This zucchini and pepper fritatta was inspired by a recipe in Anna Thomas's The Vegetarian Epicure Book Two, but due to my the chronic difficulty I experience when attempting to flip anything omelet like, it was served with a heavy side of Julia Child's "never apologize, never explain" attitude.
The Basic Ingredients
1 medium zucchini
1 teaspoon cinnamon
2 tbs of garlic
1/4 cup of water
3 tablespoons olive oil
pepper and cilantro to taste
If you want to conceal a little fritatta flipping damage...
2 to 3 slices of cheddar cheese
1 chopped tomato
Dice the zucchini and pepper and set them aside. Add the olive oil and the garlic to a large skillet and sauté the garlic until it begins to cook down. Add the zucchini and peppers and fry them until they're just getting tender. While you're waiting for that to happen, break six eggs into a bowl and whisk them together with the water, pepper, and cinnamon. Pour this mixture on top of your zucchini and peppers, turn the heat down to "medium" and let cook for 15 to 20 minutes.
What Anna Says Will Happen: "when the eggs are firm on top, loosen the frittata carefully by sliding a spatula around under it. Then place a plate upside down over the top of a pan like a lid and invert it, dropping the fritatta out onto it."

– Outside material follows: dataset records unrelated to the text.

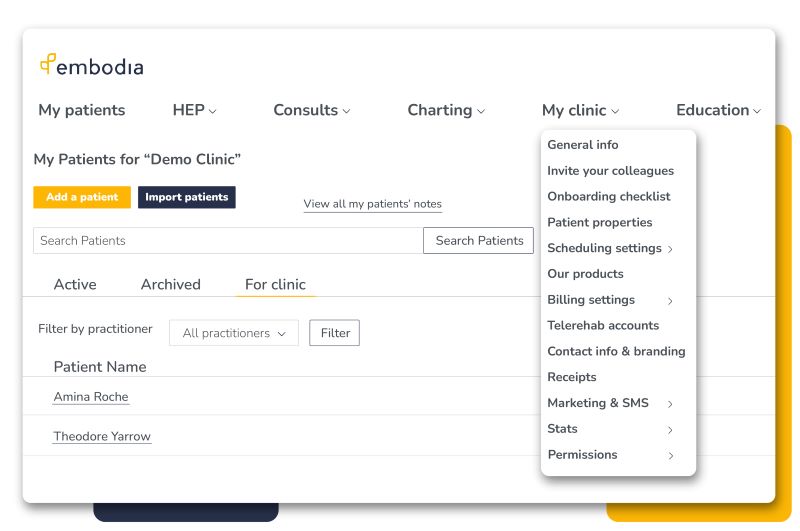
Task: Open Amina Roche's patient record
Action: [91, 397]
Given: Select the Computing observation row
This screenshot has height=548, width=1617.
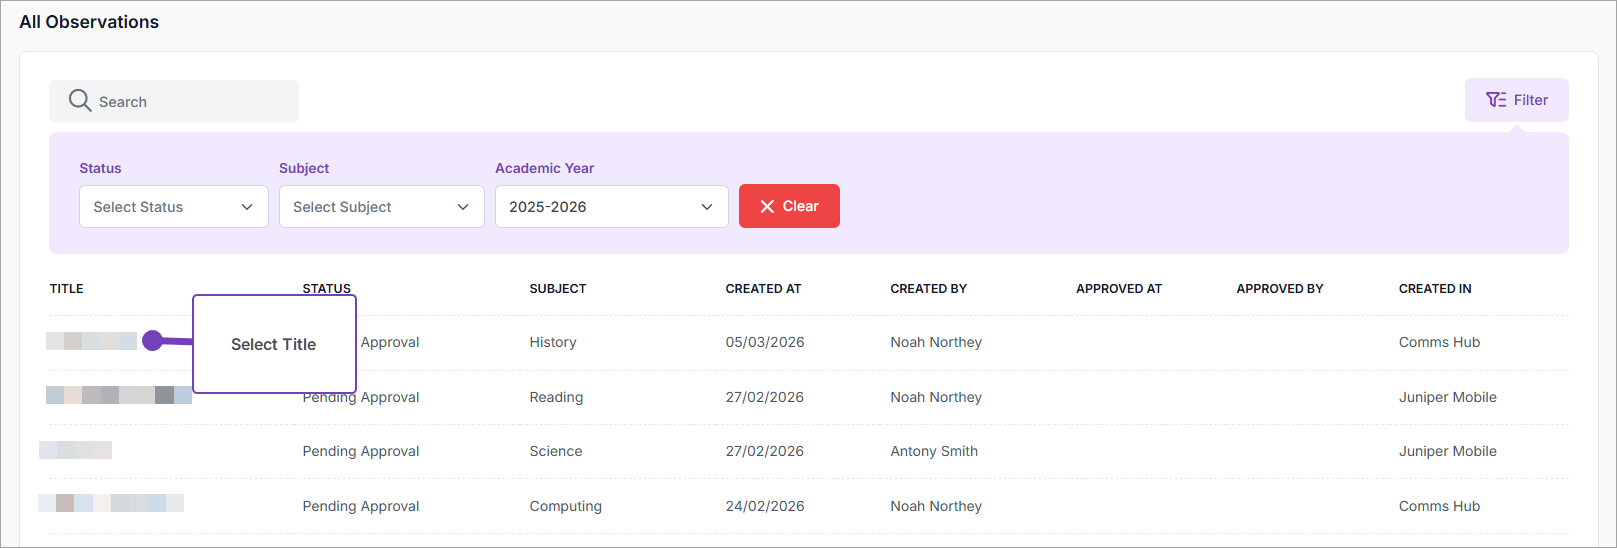Looking at the screenshot, I should click(x=565, y=506).
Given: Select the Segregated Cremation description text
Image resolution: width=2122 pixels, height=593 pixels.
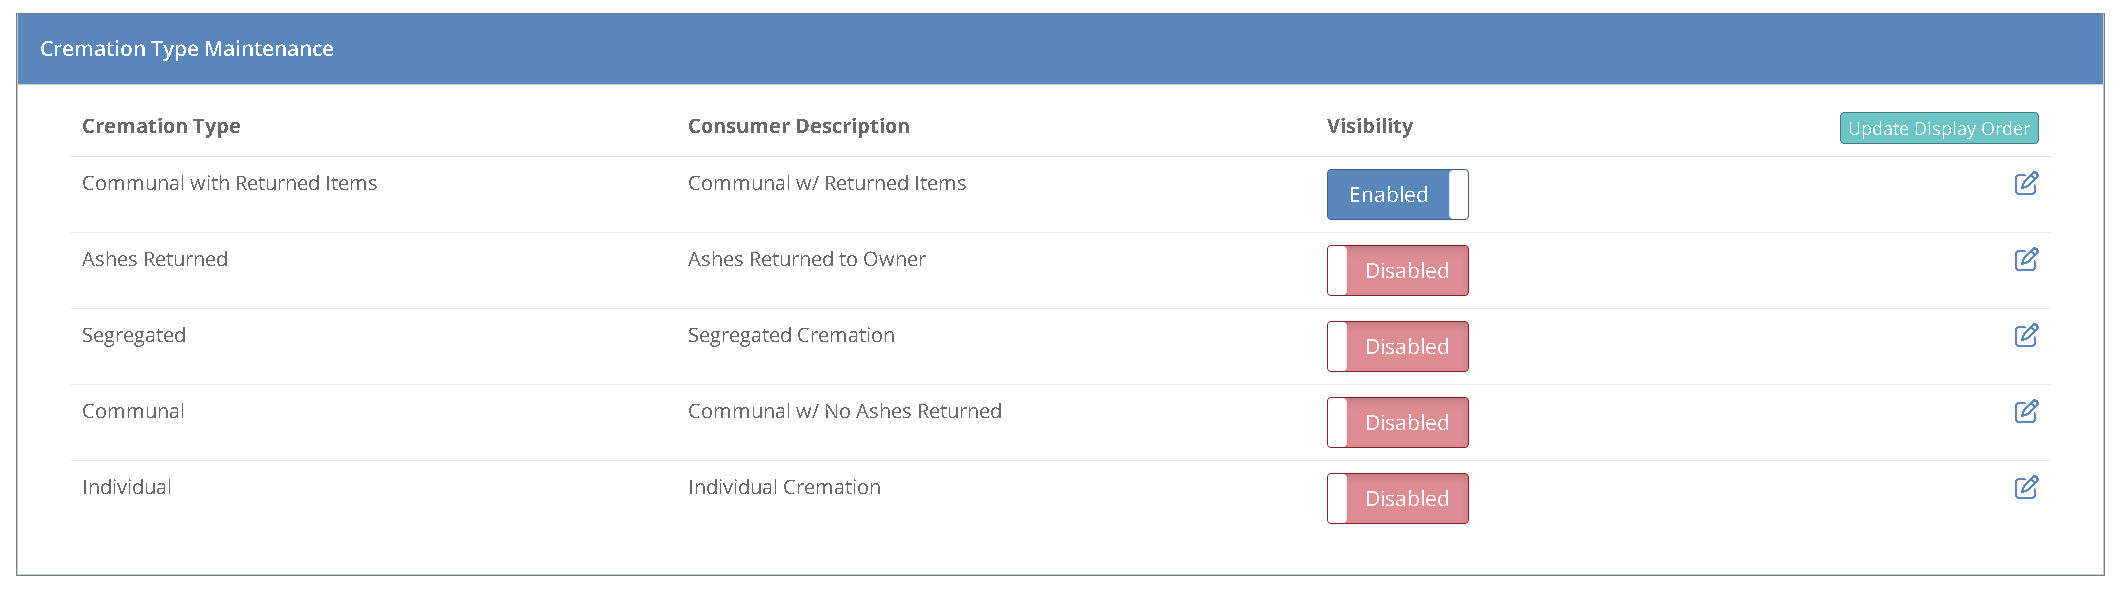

What Happened to Me: When the eggs were firm on top, I loosened the fritatta carefully as Anna specified, however a little of the fritatta must've caught on the bottom because when I inverted the pan and plate, a little drippy egg splashed out while the fritatta fractured a little but otherwise stayed put in the pan. I turned the stove off, got a knife and a spatula, and cut the fritatta into four sections, carefully scooping them out of the frying pan and placing them on a waiting plate. I then put them back into the pan, one at a time, and fried them until they were safe to eat. I then put the sections on to two different plates, and covered the part that tore with cheese and tomato.